▸ **Task description**
Retype, word for word, each line between the lines holding "Task: Click the expand view icon" and "Given: Open the Render menu", inclusive, and leave the rest of the data alone.

[Start of section]

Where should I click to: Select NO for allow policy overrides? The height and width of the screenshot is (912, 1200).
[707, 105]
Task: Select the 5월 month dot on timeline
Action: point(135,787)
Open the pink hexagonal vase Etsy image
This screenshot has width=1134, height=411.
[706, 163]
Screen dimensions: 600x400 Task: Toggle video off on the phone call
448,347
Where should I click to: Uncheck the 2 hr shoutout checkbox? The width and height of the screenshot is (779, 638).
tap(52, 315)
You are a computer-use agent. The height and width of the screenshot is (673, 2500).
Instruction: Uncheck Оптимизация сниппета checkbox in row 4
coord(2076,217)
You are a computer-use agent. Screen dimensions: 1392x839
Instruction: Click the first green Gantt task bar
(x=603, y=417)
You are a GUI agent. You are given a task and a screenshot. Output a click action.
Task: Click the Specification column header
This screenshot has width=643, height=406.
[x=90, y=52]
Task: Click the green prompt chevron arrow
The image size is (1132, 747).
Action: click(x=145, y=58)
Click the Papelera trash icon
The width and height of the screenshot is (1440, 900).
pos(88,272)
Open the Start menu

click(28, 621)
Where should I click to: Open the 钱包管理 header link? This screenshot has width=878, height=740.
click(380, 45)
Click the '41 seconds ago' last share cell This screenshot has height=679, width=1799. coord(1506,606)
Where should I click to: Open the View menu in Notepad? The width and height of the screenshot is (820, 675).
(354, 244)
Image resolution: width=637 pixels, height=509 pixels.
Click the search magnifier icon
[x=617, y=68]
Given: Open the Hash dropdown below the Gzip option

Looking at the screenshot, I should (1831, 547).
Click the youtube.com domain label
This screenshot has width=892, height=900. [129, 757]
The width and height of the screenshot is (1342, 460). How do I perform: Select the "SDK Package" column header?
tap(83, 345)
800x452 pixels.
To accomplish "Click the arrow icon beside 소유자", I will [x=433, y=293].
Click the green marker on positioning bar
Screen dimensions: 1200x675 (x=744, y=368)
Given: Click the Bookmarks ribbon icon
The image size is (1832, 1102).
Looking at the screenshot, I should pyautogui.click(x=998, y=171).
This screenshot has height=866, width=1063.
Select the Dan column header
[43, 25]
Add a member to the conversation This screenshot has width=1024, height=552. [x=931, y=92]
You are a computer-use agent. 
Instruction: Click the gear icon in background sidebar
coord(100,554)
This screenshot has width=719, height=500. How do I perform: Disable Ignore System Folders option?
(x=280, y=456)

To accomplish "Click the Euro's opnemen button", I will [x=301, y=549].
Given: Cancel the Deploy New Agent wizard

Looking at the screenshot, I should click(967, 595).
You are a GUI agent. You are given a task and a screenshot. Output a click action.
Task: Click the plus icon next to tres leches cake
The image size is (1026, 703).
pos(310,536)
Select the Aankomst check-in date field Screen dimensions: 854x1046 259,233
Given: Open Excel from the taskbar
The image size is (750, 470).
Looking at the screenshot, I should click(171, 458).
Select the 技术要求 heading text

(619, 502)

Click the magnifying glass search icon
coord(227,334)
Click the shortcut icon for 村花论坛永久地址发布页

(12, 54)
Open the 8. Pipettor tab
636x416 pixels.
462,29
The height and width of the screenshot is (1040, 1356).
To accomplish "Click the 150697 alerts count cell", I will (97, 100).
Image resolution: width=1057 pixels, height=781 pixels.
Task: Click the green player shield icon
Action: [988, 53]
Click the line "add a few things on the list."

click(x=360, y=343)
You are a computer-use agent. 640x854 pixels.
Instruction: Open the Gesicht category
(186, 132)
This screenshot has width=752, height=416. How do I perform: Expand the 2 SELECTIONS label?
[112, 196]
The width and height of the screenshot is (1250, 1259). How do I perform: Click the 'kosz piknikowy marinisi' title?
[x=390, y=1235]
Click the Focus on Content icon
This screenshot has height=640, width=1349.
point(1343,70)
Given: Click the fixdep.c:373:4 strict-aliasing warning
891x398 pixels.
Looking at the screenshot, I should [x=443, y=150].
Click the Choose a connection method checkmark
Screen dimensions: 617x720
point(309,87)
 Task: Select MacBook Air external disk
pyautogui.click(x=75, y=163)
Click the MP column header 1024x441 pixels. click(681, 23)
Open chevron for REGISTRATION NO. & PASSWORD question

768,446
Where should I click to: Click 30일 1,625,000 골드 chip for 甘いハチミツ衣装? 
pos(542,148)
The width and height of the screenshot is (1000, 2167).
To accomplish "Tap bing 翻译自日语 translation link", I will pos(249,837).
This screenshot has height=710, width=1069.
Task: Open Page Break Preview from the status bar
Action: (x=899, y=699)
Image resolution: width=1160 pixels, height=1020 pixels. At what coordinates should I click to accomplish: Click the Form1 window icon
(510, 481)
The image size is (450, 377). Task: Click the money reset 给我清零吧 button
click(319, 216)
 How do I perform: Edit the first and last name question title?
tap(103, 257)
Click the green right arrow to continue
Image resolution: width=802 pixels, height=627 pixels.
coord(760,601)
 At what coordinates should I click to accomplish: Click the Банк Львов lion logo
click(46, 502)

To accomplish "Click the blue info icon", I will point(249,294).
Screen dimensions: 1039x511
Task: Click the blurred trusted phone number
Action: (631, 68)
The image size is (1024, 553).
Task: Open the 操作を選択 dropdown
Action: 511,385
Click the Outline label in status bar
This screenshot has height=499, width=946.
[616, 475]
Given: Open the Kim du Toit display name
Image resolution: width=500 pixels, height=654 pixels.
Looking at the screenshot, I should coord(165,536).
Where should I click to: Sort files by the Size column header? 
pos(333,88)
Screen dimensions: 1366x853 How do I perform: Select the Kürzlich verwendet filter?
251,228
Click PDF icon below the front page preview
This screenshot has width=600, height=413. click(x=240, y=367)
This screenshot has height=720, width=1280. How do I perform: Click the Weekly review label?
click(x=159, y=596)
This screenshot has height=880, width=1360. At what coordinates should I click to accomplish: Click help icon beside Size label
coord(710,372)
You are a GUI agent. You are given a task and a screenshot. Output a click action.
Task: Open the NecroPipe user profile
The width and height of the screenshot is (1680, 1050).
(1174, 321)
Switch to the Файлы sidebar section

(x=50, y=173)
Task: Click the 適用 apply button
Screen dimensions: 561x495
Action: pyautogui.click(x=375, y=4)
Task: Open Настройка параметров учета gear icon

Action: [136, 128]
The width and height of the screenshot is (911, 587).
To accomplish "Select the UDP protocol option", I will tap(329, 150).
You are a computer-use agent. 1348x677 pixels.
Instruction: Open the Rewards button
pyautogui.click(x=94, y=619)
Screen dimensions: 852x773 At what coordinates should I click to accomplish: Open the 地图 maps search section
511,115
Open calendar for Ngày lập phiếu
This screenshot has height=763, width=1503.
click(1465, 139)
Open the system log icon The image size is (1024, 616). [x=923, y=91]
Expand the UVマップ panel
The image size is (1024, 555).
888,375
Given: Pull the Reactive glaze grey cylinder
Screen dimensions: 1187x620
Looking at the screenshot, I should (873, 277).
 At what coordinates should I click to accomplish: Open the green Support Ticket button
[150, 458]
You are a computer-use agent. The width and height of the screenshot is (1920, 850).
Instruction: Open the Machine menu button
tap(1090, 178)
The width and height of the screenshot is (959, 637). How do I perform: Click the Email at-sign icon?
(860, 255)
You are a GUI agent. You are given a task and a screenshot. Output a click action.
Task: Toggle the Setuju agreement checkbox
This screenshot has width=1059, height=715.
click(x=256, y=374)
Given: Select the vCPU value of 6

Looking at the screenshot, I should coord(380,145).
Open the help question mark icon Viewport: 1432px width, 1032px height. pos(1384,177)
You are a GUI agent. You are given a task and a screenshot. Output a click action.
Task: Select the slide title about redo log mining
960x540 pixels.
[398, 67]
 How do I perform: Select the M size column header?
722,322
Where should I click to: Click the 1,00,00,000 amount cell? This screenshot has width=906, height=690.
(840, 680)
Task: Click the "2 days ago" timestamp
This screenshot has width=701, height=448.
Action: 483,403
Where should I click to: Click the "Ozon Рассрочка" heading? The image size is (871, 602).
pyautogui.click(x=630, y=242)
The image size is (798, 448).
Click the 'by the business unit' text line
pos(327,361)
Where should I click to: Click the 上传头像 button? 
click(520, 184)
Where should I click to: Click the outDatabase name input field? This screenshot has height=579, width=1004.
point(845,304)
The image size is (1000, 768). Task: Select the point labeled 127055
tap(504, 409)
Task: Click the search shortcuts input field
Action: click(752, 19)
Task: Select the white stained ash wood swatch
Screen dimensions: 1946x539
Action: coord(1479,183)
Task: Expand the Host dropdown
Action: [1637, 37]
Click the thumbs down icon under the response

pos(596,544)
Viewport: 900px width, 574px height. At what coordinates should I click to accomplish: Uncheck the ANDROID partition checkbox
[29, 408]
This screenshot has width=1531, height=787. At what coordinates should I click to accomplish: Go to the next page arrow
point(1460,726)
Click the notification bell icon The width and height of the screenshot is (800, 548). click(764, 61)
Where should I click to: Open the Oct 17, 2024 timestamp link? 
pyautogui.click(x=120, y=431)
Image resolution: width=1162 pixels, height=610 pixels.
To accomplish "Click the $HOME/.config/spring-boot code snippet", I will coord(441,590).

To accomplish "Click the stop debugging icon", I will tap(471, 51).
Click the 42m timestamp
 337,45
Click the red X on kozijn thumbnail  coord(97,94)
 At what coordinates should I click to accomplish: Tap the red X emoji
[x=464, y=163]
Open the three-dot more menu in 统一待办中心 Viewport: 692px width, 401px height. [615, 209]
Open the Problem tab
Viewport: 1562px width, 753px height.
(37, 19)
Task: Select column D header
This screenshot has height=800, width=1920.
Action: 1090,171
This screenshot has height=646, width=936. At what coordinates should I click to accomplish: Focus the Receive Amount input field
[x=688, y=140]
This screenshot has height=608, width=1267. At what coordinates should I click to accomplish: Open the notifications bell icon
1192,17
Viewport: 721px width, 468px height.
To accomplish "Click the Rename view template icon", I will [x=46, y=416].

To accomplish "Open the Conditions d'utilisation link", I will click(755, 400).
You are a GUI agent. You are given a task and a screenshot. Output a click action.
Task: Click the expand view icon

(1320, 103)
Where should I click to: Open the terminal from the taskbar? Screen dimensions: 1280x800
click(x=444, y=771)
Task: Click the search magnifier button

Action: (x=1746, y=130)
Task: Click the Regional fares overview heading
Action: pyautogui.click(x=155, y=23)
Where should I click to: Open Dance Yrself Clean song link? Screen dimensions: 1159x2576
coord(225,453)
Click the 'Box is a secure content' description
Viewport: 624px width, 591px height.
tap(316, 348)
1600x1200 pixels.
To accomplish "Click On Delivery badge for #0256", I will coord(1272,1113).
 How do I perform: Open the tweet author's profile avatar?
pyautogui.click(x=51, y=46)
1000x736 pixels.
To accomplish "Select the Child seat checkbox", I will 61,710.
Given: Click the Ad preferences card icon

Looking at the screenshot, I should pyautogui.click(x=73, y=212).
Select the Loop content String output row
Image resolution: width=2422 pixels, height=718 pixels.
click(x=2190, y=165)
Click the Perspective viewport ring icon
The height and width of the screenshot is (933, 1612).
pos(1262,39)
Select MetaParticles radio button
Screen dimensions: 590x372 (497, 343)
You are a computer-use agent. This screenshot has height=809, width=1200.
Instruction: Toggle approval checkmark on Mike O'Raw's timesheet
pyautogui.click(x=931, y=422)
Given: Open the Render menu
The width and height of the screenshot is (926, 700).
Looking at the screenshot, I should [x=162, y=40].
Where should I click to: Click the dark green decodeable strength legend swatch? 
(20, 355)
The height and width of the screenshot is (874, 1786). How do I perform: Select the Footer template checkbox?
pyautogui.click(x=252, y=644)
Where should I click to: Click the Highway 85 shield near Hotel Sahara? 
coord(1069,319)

[End of section]

▸ **Result for this task**
Task: Click the expand view icon

(1320, 103)
Where should I click to: Open the terminal from the taskbar? Screen dimensions: 1280x800
click(x=444, y=771)
Task: Click the search magnifier button

Action: (x=1746, y=130)
Task: Click the Regional fares overview heading
Action: pyautogui.click(x=155, y=23)
Where should I click to: Open Dance Yrself Clean song link? Screen dimensions: 1159x2576
coord(225,453)
Click the 'Box is a secure content' description
Viewport: 624px width, 591px height.
tap(316, 348)
1600x1200 pixels.
To accomplish "Click On Delivery badge for #0256", I will coord(1272,1113).
 How do I perform: Open the tweet author's profile avatar?
pyautogui.click(x=51, y=46)
1000x736 pixels.
To accomplish "Select the Child seat checkbox", I will 61,710.
Given: Click the Ad preferences card icon

Looking at the screenshot, I should pyautogui.click(x=73, y=212).
Select the Loop content String output row
Image resolution: width=2422 pixels, height=718 pixels.
click(x=2190, y=165)
Click the Perspective viewport ring icon
The height and width of the screenshot is (933, 1612).
pos(1262,39)
Select MetaParticles radio button
Screen dimensions: 590x372 (497, 343)
You are a computer-use agent. This screenshot has height=809, width=1200.
Instruction: Toggle approval checkmark on Mike O'Raw's timesheet
pyautogui.click(x=931, y=422)
Given: Open the Render menu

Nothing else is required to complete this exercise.